Can you convert the records between the lines holding "This screenshot has height=264, width=586." and "Looking at the", inclusive, into a two-column CSV with the headers instruction and response, one row per record? Put each value in a single quoted field, replace line breaks with spaces, and leave the pictures out.

Dataset records –
■ ■ ■ ■

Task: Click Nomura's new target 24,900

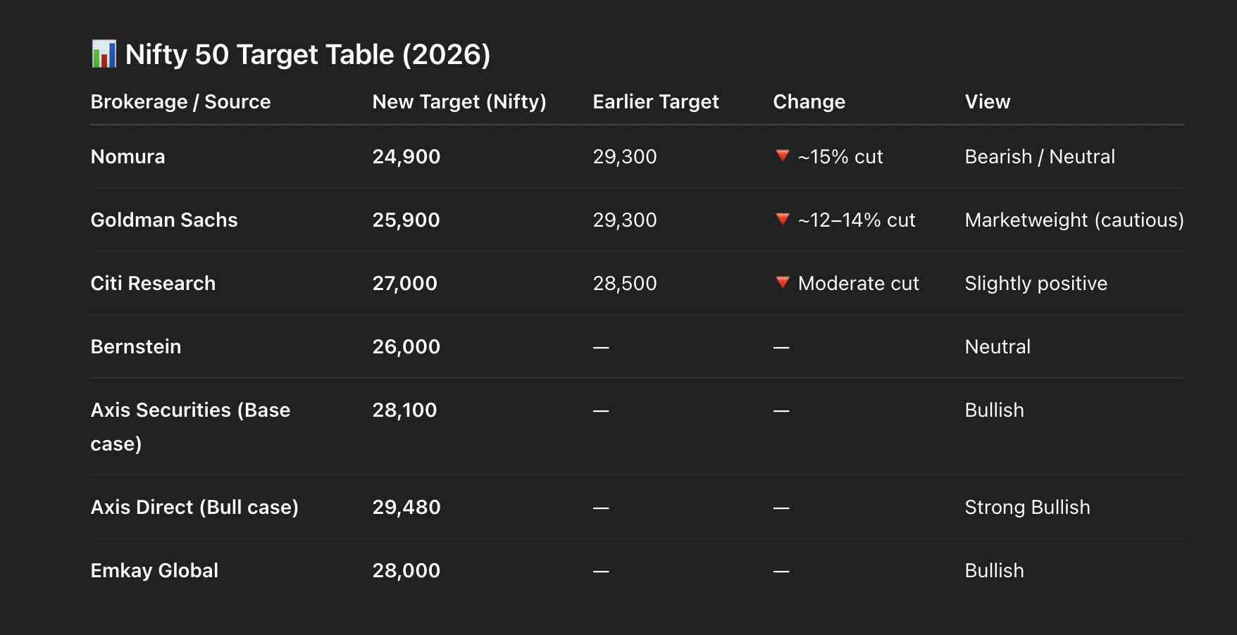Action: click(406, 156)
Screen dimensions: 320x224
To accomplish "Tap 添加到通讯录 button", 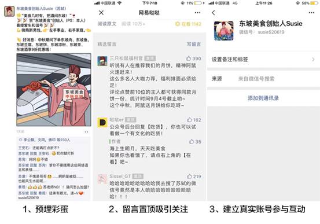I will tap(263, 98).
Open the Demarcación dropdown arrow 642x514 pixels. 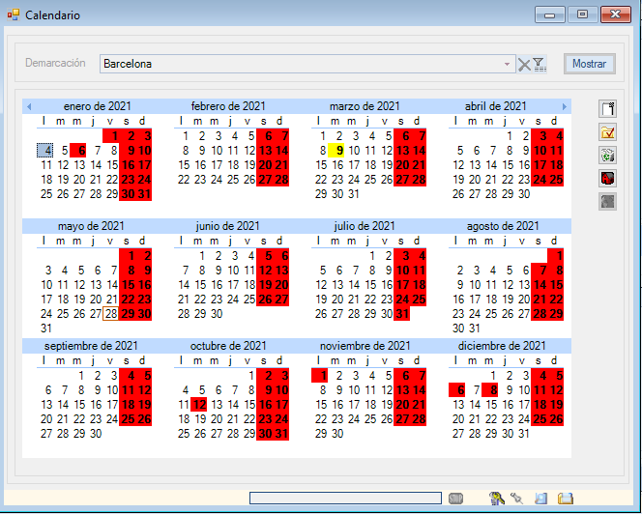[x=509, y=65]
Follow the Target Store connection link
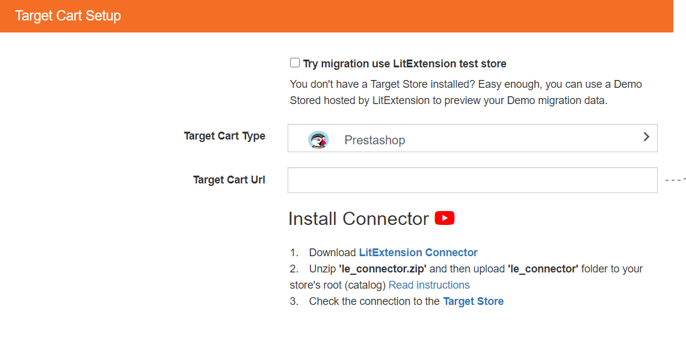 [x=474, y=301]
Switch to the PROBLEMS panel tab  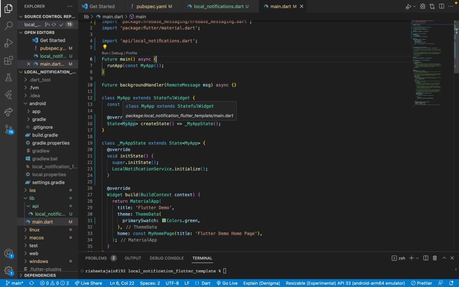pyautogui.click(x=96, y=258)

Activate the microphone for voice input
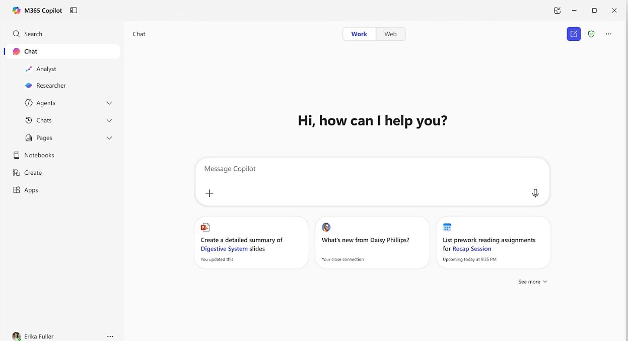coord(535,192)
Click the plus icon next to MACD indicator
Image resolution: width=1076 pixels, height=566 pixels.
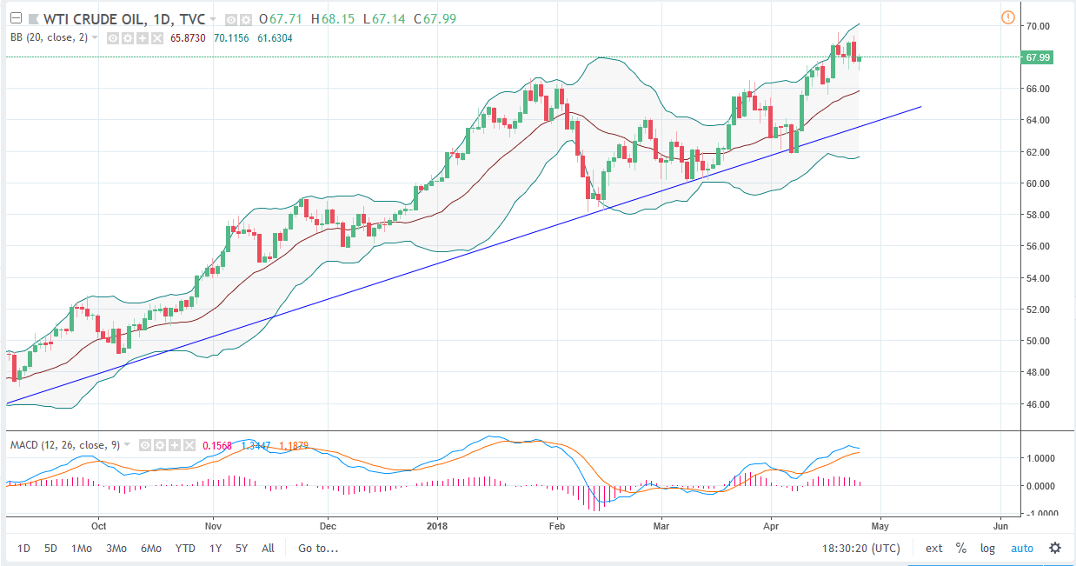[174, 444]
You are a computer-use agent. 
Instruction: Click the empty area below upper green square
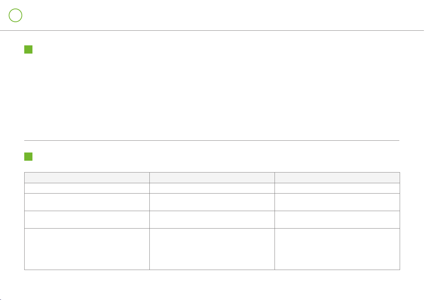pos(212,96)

■ ■ ■ ■

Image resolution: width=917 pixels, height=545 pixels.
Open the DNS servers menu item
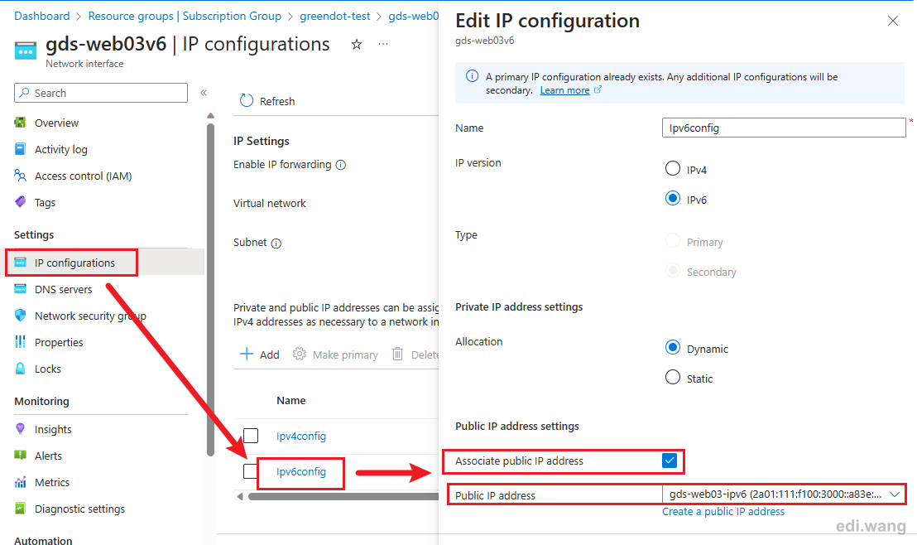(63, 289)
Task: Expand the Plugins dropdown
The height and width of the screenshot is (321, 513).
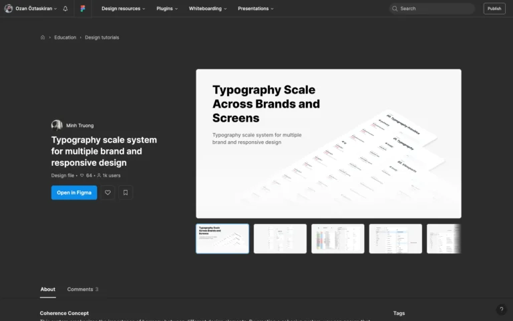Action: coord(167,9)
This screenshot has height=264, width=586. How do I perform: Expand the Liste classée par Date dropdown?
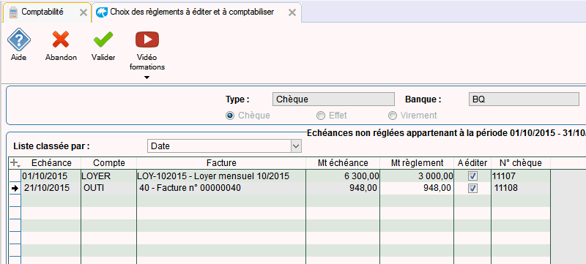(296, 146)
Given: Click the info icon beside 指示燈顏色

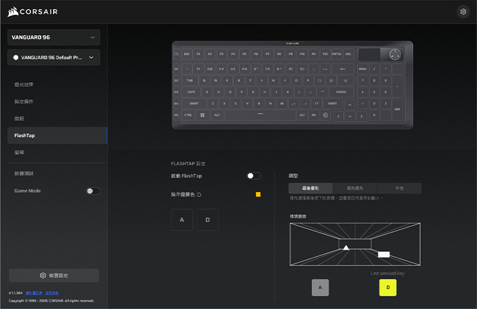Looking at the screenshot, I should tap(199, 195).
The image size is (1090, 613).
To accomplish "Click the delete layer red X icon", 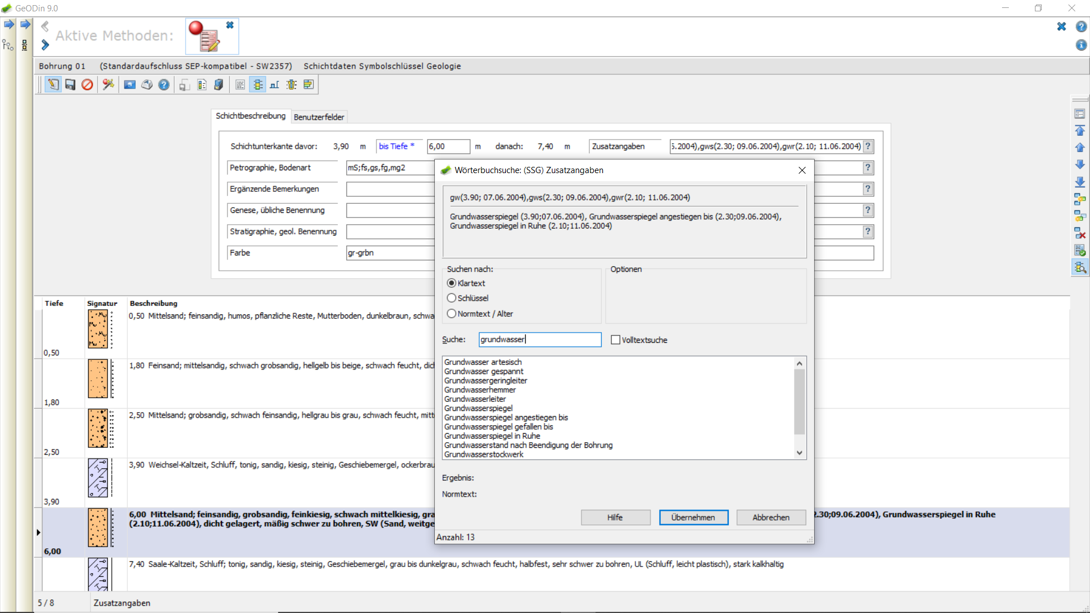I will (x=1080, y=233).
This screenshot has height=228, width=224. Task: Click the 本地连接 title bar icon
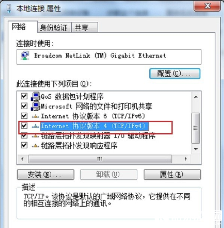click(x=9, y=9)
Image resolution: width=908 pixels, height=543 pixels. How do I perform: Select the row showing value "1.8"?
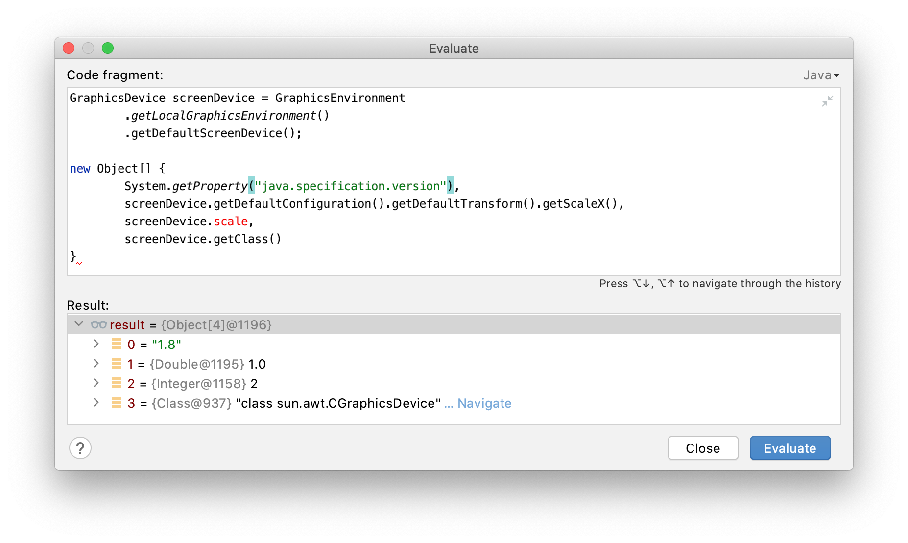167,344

■ ■ ■ ■

Finished task –
instruction,response
"This screenshot has height=264, width=586. How do I perform: Expand the Liste classée par Date dropdown?","(296, 146)"
"Given: Click the info icon beside 指示燈顏色","Looking at the screenshot, I should tap(199, 195)."